# Mabels has some really cute stuff right now



## jozial (Mar 30, 2020)

I'll keep this open for about an hour and invite 2 people at a time. I will PM the dodo code.

Lace-up Dress (Pink, Blue, Purple)
Suspender outfit (multiple colors)
Fedoras
Gothic Headdress (White, red, pink, blue, dark purple, light purple)

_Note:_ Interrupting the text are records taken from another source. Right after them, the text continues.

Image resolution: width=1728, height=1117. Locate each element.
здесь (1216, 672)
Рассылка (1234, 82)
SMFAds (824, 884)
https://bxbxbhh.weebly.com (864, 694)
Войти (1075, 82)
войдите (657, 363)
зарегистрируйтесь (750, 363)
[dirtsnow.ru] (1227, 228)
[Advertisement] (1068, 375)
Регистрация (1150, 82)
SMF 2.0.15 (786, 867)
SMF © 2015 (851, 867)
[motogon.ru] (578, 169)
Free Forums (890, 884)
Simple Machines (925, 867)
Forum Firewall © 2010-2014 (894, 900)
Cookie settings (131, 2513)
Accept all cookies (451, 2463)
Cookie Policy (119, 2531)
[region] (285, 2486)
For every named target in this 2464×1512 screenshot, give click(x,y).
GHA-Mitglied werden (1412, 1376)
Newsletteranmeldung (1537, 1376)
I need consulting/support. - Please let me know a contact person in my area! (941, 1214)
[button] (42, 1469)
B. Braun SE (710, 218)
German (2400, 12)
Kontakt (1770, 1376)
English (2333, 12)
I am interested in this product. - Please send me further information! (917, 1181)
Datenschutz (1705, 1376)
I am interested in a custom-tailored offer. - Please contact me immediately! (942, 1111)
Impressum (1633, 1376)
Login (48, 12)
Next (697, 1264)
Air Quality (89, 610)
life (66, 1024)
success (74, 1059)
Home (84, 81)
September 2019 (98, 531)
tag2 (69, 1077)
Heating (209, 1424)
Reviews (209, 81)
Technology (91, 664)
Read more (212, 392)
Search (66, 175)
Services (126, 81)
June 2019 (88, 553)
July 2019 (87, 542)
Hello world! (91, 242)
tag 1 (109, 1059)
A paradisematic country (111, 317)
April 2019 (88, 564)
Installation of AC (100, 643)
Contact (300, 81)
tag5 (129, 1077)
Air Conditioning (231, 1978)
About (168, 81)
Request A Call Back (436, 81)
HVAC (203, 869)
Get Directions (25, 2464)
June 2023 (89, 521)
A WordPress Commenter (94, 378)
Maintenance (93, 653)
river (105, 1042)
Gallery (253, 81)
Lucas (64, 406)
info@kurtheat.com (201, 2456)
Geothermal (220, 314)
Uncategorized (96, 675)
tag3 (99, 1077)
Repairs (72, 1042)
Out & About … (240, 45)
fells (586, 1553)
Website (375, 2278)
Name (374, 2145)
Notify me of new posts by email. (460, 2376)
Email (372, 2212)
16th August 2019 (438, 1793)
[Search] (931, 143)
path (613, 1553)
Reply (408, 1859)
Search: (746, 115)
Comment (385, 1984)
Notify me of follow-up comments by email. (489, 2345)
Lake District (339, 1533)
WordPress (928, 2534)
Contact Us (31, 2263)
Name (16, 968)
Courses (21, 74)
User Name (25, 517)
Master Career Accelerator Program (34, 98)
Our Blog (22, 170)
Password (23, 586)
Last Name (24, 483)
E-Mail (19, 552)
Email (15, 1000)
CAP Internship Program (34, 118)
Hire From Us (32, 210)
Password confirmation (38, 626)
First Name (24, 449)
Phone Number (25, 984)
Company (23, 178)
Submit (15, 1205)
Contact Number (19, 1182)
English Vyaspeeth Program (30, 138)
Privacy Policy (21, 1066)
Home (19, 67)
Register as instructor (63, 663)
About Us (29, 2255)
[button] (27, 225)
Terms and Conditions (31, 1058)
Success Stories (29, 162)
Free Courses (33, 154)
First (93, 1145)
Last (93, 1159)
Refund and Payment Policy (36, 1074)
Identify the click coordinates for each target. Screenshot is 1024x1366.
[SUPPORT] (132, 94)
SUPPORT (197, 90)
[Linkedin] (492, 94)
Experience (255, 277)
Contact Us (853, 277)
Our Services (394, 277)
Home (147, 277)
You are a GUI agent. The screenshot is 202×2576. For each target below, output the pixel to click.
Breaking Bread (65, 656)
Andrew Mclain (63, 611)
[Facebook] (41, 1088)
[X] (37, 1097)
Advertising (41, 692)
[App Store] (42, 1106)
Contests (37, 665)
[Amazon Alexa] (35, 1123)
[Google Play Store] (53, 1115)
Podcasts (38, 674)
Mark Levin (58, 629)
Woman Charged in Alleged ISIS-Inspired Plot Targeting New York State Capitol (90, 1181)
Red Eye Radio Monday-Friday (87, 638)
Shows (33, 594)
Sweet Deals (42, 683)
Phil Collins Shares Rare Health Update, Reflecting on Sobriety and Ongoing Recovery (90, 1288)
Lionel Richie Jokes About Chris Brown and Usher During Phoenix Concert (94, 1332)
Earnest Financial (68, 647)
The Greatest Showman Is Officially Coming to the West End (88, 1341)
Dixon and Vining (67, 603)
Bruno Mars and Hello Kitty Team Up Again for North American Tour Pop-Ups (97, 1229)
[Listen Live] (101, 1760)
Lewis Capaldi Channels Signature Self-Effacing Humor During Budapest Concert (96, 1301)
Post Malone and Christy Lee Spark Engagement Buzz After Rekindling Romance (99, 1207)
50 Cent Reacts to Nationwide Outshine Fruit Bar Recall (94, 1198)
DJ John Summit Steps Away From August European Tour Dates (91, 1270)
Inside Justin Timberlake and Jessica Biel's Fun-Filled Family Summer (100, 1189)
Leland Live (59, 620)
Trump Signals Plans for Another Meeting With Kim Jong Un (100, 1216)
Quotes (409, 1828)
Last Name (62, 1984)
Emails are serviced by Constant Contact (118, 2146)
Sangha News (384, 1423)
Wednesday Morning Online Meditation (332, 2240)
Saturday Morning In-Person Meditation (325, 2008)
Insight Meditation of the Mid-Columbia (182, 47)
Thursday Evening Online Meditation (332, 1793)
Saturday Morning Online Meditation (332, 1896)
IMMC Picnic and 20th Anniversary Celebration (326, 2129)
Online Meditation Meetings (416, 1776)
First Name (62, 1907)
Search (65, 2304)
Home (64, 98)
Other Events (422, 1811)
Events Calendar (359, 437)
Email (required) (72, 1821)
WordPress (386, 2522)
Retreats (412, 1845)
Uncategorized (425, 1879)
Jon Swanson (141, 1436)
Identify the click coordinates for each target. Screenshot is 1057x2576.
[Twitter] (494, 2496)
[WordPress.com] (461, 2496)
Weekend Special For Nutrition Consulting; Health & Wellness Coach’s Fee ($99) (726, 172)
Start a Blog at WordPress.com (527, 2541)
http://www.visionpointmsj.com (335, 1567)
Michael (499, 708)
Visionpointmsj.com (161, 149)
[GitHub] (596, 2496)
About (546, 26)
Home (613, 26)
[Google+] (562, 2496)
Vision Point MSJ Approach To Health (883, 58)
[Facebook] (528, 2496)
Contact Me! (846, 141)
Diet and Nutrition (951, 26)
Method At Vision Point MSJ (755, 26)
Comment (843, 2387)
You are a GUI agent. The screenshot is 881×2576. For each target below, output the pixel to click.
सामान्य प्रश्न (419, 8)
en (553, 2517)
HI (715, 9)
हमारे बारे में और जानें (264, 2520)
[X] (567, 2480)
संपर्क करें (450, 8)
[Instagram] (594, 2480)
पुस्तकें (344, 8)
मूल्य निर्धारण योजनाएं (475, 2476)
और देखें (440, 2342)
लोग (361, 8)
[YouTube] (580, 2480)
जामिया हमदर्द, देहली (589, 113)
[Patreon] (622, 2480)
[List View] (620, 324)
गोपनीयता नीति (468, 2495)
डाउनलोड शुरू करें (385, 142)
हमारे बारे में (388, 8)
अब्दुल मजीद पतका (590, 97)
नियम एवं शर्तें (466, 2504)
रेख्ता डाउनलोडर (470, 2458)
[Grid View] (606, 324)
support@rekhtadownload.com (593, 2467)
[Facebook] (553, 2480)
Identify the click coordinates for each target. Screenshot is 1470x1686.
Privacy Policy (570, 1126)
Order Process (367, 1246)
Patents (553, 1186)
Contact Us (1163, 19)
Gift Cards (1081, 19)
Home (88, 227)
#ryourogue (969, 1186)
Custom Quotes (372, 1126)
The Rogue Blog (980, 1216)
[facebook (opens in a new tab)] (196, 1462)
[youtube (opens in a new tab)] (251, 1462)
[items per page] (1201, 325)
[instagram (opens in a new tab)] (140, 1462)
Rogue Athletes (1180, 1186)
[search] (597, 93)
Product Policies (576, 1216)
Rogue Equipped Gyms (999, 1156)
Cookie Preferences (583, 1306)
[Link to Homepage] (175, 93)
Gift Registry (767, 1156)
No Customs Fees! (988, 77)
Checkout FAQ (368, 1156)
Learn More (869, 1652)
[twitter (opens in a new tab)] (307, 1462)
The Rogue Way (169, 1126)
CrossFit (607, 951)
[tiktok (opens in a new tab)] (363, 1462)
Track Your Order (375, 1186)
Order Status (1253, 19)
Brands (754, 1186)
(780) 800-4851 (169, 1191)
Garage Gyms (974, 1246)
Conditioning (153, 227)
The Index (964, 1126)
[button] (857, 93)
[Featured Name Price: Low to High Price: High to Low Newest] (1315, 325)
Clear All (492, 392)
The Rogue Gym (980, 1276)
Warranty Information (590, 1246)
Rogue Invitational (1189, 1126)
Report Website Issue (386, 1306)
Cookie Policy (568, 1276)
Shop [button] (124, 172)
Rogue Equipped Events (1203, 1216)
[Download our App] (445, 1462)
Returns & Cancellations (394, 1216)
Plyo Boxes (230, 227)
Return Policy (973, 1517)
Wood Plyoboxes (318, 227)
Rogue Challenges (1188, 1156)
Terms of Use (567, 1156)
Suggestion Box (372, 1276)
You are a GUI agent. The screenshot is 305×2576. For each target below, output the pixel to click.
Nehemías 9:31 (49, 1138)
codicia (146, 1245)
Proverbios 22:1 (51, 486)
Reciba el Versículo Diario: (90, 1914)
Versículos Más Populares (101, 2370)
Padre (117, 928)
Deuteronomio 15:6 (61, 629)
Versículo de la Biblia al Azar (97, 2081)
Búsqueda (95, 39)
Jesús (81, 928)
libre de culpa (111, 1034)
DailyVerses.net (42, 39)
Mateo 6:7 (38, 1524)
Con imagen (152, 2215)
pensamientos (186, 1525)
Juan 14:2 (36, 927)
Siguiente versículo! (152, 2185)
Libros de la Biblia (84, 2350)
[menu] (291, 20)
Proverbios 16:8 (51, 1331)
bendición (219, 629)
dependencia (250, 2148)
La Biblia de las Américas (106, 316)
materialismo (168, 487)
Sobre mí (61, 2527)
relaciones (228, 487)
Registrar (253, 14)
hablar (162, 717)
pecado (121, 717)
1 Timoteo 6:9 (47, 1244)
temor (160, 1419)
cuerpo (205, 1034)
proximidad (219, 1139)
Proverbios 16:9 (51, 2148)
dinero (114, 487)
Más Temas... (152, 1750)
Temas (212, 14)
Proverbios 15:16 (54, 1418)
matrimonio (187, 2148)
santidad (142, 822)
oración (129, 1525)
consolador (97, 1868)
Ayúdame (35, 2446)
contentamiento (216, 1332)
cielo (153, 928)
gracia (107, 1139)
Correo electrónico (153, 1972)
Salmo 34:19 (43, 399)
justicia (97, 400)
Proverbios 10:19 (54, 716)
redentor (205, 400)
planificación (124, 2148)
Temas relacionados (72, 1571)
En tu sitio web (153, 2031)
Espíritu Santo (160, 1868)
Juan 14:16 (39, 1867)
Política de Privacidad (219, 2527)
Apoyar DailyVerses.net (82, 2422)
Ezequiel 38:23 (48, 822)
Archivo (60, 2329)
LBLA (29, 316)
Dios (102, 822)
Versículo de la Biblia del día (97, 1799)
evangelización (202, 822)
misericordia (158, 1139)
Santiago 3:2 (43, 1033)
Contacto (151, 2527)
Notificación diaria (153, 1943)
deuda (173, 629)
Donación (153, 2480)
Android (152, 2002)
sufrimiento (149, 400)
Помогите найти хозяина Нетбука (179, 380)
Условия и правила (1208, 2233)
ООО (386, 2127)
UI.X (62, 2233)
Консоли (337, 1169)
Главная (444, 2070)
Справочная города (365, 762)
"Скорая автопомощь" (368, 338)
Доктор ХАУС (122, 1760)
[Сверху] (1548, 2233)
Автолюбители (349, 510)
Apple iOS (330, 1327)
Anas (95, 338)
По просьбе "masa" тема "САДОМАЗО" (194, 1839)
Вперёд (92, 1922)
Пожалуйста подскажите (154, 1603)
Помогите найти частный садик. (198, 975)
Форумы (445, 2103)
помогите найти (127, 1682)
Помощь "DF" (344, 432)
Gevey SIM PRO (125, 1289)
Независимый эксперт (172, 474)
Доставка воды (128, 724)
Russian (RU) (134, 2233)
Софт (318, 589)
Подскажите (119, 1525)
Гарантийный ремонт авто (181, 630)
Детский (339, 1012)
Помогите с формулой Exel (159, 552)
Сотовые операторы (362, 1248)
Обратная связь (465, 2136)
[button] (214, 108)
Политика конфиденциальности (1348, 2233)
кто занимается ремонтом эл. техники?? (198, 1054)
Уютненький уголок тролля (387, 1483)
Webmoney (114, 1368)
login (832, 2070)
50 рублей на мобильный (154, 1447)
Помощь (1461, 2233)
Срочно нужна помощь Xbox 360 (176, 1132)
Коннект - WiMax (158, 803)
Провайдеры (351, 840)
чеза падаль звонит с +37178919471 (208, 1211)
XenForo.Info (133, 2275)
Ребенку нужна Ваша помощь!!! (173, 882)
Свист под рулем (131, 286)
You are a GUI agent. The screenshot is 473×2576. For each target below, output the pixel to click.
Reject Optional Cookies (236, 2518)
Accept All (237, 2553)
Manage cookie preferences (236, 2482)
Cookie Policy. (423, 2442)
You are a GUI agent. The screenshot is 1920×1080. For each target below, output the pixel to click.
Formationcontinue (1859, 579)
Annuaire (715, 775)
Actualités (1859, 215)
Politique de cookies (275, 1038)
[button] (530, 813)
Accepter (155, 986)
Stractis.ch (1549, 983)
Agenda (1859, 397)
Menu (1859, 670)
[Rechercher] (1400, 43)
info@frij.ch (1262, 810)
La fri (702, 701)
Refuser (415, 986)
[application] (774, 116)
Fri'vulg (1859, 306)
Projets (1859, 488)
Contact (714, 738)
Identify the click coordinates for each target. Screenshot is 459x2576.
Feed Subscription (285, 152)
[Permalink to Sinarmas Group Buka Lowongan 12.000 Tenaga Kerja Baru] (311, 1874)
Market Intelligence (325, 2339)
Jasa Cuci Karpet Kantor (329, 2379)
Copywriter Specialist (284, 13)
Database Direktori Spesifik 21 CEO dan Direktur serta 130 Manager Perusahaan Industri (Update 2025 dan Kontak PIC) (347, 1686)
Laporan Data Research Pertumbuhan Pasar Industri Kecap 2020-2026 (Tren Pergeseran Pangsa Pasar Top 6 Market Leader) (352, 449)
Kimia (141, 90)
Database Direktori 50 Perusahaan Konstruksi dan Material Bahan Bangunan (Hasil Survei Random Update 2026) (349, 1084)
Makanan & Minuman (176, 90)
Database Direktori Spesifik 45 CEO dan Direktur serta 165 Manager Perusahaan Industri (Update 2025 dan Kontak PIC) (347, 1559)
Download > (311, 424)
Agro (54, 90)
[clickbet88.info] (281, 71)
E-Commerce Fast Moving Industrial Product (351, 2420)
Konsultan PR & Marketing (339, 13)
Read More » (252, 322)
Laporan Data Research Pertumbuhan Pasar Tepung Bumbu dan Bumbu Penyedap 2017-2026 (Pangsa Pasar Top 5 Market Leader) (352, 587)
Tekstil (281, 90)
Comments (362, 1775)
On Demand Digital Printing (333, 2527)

*Mabels is on the far left of the map*

*Invites are closed*


----------



## Loubelle (Mar 30, 2020)

could i please come?


----------



## Munyo (Mar 30, 2020)

I will come. ^^


----------



## Pyoopi (Mar 30, 2020)

Aw, I'd be interested in coming!


----------



## rianne (Mar 30, 2020)

Would love to visit when I'm allowed. c:


----------



## jozial (Mar 30, 2020)

Sent you both the code 

- - - Post Merge - - -

Pyoopi and rianne will be next~!


----------



## Tenocht (Mar 30, 2020)

May I come? please.


----------



## KeatAlex (Mar 30, 2020)

If you have room, I'd like to come :3


----------



## p e p p e r (Mar 30, 2020)

i’d love to visit


----------



## Luxen (Mar 30, 2020)

Oh, I've been looking forward to getting some suspenders!
Would love to visit when there's an open spot available.


----------



## corlee1289 (Mar 30, 2020)

Could I come visit when available?


----------



## leohyrule (Mar 30, 2020)

Could I come too?


----------



## jozial (Mar 30, 2020)

Next 2 invites have been sent, Tenocht and KeatAlex are next in line 

- - - Post Merge - - -

Group 3: Tenocht, KeatAlex
Group 4: Pepper,Luxen
Group 5: corlee1289, leohyrule


----------



## Stelline (Mar 30, 2020)

When there is space, I'd love to visit! Thank you


----------



## Biancasbotique (Mar 30, 2020)

can i come


----------



## Derpyliciousmiku (Mar 30, 2020)

Id love to come when you have room!


----------



## WatermelonPuff (Mar 30, 2020)

I'd love to visit if it's still possible.


----------



## jozial (Mar 30, 2020)

*INVITES ARE CLOSED AFTER THIS POST! *


Group 3: Tenocht, KeatAlex, Pyoopi  *- done*
Group 4: Pepper,Luxen *- done*
Group 5: leohyrule *- done*
Group 6: Stelline, Biancasbotique, corlee1289 *- done*
Group 7: Derpyliciousmiku, WatermelonPuff *- invites out*


----------



## corlee1289 (Mar 30, 2020)

Thank you for having me over!!


----------